Work to complete —
Print the full article about Dan Rafael's apparent departure from ESPN word for word.

Selected extract —
>>>
It appears that ESPN lead boxing writer and columnist for the past two decades and one of the top insiders in the sport, Dan Rafael, is out of a job after failing to have his contract renewed.
While there has been no direct confirmation from either Rafael or the network, there are certainly compelling clues that he is no longer part of their coverage, where Rafael has been since 2005.
First, Rafael has removed all mentions of ESPN in his Twitter bio and taken down the pinned tweet that has been at the top of his feed for several years, which commemorated his first column for ESPN.com, when he came aboard with them in 2005.
Rafael has become their biggest source of coverage of “The Sweet Science” and is one of the top two or three boxing insiders, who consistently had stories and information first for “The Worldwide Leader in Sports.” He was also recognized by the Boxing Writer’s Association of America with the Nat Fleischer Award for Career Excellence in Boxing Journalism in 2013.
The apparent non-renewal timing matches up with Rafael and ESPN announcing back in April of 2018 that he had agreed to a multi-year extension to stay with them. It’s not clear whether the contract ran completely out in recent days or weeks, or whether ESPN is exercising some kind of a clause to get out of it?
If they are exercising such a clause, that may include paying Rafael a sum of money, etc. in severance or it may not pay him anything.
We talked more about Dan Rafael’s exit on the Big Fight Weekend podcast with featuring Showtime’s Stephen Espinoza and BigFightWeekend.com’s Sr. Writer, Marquis Johns here:
Further, another clue is Sports Business Daily reported on Monday morning that due to the Coronavirus pandemic, top ESPN on-air and online talent we’re being asked to voluntarily, for now, to take 15% pay cuts to try to help save lower-level employees from being furloughed or outright terminated:
BREAKING from @Ourand_SBJ: @espn has begun asking 100 of its highest earning commentators to take a voluntary 15% pay cut amid financial strain brought on by the #COVID19 pandemic. More details below (open)
<<<
Dataset items —
>>>
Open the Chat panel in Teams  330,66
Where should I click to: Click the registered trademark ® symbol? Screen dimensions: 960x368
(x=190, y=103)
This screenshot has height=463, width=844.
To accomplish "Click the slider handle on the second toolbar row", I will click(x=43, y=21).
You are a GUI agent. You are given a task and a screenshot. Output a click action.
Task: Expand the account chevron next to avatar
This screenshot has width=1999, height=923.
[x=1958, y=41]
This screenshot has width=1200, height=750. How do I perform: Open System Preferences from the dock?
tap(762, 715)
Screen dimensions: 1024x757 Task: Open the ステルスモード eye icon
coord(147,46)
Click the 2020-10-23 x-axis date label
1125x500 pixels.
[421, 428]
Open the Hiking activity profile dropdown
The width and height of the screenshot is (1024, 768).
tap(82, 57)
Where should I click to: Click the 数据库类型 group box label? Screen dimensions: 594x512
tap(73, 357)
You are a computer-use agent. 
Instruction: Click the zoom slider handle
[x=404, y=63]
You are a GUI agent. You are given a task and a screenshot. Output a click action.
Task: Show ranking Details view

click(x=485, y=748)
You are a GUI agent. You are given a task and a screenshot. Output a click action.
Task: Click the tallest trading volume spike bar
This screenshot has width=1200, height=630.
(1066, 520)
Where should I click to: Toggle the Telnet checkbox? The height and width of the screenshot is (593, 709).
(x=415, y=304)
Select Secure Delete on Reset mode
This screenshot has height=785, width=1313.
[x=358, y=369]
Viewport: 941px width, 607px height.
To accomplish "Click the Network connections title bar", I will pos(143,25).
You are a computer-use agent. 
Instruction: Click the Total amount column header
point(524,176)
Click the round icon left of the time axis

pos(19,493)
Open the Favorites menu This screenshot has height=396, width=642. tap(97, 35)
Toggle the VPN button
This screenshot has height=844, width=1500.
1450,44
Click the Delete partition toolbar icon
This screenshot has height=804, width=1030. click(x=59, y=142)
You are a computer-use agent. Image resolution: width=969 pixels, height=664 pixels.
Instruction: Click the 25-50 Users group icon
<<<
Answer below —
It appears that ESPN lead boxing writer and columnist for the past two decades and one of the top insiders in the sport, Dan Rafael, is out of a job after failing to have his contract renewed.
While there has been no direct confirmation from either Rafael or the network, there are certainly compelling clues that he is no longer part of their coverage, where Rafael has been since 2005.
First, Rafael has removed all mentions of ESPN in his Twitter bio and taken down the pinned tweet that has been at the top of his feed for several years, which commemorated his first column for ESPN.com, when he came aboard with them in 2005.
Rafael has become their biggest source of coverage of “The Sweet Science” and is one of the top two or three boxing insiders, who consistently had stories and information first for “The Worldwide Leader in Sports.” He was also recognized by the Boxing Writer’s Association of America with the Nat Fleischer Award for Career Excellence in Boxing Journalism in 2013.
The apparent non-renewal timing matches up with Rafael and ESPN announcing back in April of 2018 that he had agreed to a multi-year extension to stay with them. It’s not clear whether the contract ran completely out in recent days or weeks, or whether ESPN is exercising some kind of a clause to get out of it?
If they are exercising such a clause, that may include paying Rafael a sum of money, etc. in severance or it may not pay him anything.
We talked more about Dan Rafael’s exit on the Big Fight Weekend podcast with featuring Showtime’s Stephen Espinoza and BigFightWeekend.com’s Sr. Writer, Marquis Johns here:
Further, another clue is Sports Business Daily reported on Monday morning that due to the Coronavirus pandemic, top ESPN on-air and online talent we’re being asked to voluntarily, for now, to take 15% pay cuts to try to help save lower-level employees from being furloughed or outright terminated:
BREAKING from @Ourand_SBJ: @espn has begun asking 100 of its highest earning commentators to take a voluntary 15% pay cut amid financial strain brought on by the #COVID19 pandemic. More details below (open)